The task — Give the lines as a numbered list, leaving out blank lines, starting with the line that contains "Task: Switch to the 成交量 bottom tab" and going on through the end of the records. Leave the pictures out of your answer.

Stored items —
[BEGIN]

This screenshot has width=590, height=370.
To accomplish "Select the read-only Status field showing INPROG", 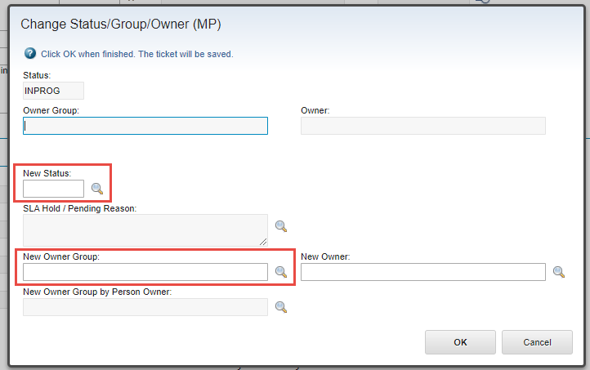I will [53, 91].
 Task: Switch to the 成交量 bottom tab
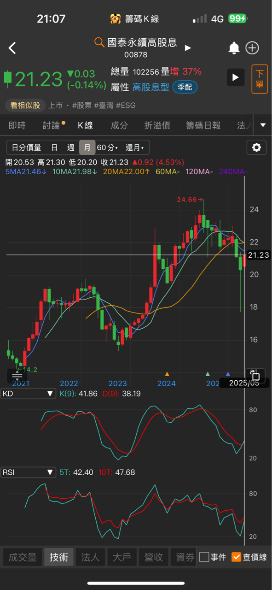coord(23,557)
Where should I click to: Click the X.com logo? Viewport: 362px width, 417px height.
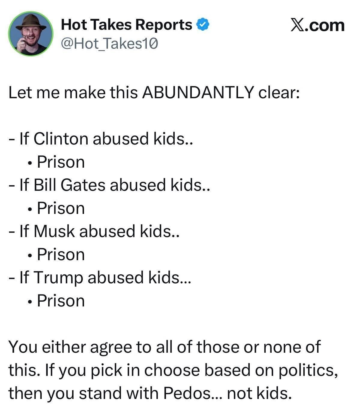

[END]

Response below —
1.  Task: Switch to the 成交量 bottom tab
2. coord(23,557)
3. Where should I click to: Click the X.com logo? Viewport: 362px width, 417px height.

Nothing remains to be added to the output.